Bazan, 55, bought her ticket at a Seal Beach liquor store Friday. It turned out to be the only winning ticket for Saturday's SuperLotto jackpot.

An excited Bazan arrived with her husband at the California Lottery's Santa Ana office Monday morning and chose to receive a one-time payout worth $46.9 million, said the Lottery's Rosa Escutia. After federal taxes are deducted the money is not taxed by the state Bazan will pocket $35 million. Had she chosen payments over 26 years, the installments would have been worth $88 million before taxes.

Bazan said she was still trying to grasp the scope of her new wealth. "I don't know if it ever will [sink in]," she said. "How does anyone plan for that kind of money?"

After winning $10 from the lottery's New Year's Eve drawing, Bazan rolled the winnings back into 10 "quick-pick" tickets at Carriage Trade Liquor on Seal Beach Boulevard.
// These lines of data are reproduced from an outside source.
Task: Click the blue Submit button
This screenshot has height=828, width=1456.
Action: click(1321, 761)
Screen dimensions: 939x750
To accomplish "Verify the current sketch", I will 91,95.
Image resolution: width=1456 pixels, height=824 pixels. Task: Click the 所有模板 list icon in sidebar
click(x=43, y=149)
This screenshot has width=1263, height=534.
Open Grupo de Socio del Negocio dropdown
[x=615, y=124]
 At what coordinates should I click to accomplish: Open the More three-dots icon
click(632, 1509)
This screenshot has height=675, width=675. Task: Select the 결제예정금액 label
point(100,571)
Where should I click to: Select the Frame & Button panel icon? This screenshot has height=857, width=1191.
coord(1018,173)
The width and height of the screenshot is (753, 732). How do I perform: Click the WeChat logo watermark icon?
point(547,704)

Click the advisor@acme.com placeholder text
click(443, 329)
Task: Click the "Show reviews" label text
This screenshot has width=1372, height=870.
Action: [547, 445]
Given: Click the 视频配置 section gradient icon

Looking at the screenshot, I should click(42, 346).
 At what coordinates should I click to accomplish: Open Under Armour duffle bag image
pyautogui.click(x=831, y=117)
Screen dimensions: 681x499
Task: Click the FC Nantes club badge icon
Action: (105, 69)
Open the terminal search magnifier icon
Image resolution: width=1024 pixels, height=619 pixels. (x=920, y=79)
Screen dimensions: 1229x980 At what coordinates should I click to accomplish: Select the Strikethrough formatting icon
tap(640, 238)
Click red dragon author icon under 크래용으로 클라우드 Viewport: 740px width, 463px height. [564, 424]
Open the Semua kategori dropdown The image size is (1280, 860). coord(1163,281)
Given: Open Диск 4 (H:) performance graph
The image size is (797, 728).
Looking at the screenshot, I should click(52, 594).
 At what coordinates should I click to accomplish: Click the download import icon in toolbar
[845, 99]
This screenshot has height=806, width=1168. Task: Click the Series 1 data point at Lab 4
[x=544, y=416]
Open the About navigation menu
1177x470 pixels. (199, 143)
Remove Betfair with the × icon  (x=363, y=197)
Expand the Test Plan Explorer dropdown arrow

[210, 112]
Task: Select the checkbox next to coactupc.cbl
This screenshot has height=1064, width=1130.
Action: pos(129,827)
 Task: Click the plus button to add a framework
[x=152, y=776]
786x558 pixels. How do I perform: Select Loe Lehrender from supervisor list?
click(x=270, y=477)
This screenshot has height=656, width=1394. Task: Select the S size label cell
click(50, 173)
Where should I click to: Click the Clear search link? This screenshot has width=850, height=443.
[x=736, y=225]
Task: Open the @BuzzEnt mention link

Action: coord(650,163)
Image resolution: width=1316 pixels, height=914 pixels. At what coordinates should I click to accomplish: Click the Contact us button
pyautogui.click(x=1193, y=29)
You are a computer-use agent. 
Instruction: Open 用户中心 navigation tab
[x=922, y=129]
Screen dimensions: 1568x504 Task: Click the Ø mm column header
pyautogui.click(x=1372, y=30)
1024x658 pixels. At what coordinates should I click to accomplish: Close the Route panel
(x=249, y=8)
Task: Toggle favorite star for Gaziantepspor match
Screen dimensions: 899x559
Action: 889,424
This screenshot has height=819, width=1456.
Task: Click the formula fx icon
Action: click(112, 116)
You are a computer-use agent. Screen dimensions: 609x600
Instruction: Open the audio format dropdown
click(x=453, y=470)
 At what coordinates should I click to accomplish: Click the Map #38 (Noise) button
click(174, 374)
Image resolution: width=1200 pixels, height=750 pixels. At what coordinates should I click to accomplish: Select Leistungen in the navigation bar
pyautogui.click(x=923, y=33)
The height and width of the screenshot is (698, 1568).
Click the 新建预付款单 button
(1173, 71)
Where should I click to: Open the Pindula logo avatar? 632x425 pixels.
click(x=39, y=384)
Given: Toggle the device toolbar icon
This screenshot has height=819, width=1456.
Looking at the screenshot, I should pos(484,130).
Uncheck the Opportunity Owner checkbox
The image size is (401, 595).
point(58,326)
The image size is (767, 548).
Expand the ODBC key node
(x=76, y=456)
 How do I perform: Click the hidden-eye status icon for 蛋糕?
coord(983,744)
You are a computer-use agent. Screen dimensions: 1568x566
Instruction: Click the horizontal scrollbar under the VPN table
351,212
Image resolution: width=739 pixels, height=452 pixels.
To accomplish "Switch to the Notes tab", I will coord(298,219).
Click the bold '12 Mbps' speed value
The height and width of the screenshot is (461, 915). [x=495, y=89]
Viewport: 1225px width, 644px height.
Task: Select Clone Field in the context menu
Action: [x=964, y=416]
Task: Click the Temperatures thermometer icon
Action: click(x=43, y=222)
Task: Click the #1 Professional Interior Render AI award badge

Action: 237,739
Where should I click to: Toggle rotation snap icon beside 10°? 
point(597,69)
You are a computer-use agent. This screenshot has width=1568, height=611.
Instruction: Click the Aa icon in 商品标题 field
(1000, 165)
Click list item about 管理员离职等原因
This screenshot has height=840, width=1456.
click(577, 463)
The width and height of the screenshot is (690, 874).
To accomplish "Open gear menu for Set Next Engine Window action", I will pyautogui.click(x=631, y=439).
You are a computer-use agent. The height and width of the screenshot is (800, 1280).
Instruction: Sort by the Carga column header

One contained the winning combination of 16-9-13-21-5 and 4.

Store owner Ed Bieler said he did not recall Bazan coming into his store and did not recognize her voice when she telephoned him Sunday at 7:15 a.m. "She congratulated me, and everyone in the background was shouting and screaming," Bieler said. For selling the winning ticket, Bieler will receive $440,000 half of 1% of the jackpot.

Bieler said he, like Bazan, was stunned by the jackpot. "It's just a great feeling," he said. "I know now that I can put my kids through college."

The enormous jackpot will aid other students as well, since state law calls for 34% of all Lotto ticket sales more than $52 million from this drawing to supplement public school funding.

Bazan scored the winning combination after 11 draws over five weeks resulted in no winners, Escutia said. The jackpot was the ninth-largest in the state's history, she said.

At Bieler's store, regular Lotto players expressed good-natured frustration.

"I saw the ticket came from this store and almost killed myself reaching for my ticket. I always buy my tickets here. It should have been me!" joked Angelique Simpson, as she filled out another Lotto card for this week's drawing.

Bazan said she plans to place the money, which she will receive in three to five weeks, in government bonds and other low-risk investments until she can decide what to do with it.

Along with the possible cruise, Bazan said she plans to pay off mortgages for her three children and perhaps buy a new house in Rossmoor.